* About this task
For the word "checkbox", determine how many lines of the entries below contain it, and give only that number.

------------------------------

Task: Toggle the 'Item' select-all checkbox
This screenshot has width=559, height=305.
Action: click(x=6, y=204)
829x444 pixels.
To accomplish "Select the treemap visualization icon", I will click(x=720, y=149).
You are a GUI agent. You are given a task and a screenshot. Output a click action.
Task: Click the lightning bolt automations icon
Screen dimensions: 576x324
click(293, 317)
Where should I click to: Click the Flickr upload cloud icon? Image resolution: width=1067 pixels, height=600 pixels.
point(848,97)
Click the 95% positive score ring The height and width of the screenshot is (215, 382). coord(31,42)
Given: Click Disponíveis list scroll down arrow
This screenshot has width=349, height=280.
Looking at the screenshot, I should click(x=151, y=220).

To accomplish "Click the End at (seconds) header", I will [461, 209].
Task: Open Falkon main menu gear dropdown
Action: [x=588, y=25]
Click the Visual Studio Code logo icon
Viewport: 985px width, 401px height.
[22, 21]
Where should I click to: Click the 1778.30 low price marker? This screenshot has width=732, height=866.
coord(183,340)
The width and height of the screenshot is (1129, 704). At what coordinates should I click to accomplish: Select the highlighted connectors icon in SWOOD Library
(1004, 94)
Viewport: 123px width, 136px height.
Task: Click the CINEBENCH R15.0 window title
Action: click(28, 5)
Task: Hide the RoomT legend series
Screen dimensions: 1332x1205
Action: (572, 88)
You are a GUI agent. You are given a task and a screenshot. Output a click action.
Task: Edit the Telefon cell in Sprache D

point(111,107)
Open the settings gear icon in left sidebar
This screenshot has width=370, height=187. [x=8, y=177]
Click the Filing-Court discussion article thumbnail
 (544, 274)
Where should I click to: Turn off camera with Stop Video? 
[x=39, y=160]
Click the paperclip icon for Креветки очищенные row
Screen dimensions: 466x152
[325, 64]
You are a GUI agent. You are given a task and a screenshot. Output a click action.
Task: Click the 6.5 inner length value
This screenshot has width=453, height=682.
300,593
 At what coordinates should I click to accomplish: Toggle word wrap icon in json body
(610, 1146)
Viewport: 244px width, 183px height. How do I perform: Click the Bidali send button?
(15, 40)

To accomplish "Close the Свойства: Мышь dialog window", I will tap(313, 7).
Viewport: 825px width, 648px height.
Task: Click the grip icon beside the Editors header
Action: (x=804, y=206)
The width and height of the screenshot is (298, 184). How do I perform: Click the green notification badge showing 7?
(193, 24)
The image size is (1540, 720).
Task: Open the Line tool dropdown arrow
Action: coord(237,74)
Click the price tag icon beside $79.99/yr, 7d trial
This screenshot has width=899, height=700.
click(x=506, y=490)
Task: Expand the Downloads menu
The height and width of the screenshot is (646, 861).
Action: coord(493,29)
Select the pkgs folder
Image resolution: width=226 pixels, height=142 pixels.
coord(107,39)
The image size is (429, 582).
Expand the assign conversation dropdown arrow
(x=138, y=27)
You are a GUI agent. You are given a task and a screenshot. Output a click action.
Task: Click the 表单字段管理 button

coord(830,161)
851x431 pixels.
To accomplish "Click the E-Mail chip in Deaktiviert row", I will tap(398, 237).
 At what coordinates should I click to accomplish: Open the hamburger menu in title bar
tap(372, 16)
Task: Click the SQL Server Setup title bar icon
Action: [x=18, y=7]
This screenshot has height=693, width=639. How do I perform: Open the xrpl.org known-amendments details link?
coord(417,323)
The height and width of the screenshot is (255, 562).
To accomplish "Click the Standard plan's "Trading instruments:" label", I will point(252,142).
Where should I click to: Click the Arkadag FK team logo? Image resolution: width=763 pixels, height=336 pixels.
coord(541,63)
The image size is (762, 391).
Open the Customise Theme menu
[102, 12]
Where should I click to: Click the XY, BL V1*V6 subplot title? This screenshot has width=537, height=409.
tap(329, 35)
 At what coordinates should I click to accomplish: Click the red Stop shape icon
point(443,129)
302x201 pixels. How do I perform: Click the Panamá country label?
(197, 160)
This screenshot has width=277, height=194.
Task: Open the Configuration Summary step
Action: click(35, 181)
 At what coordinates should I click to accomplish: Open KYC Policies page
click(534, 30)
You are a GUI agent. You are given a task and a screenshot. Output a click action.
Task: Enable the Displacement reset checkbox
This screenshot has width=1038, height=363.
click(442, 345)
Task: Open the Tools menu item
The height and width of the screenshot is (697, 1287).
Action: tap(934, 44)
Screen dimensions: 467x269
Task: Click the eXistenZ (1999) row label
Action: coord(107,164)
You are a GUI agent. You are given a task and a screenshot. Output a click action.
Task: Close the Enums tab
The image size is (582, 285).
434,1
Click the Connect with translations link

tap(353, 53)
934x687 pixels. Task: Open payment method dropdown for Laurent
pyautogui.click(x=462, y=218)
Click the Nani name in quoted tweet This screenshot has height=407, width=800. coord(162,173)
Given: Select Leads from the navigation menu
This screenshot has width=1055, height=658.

------------------------------

* Solution
2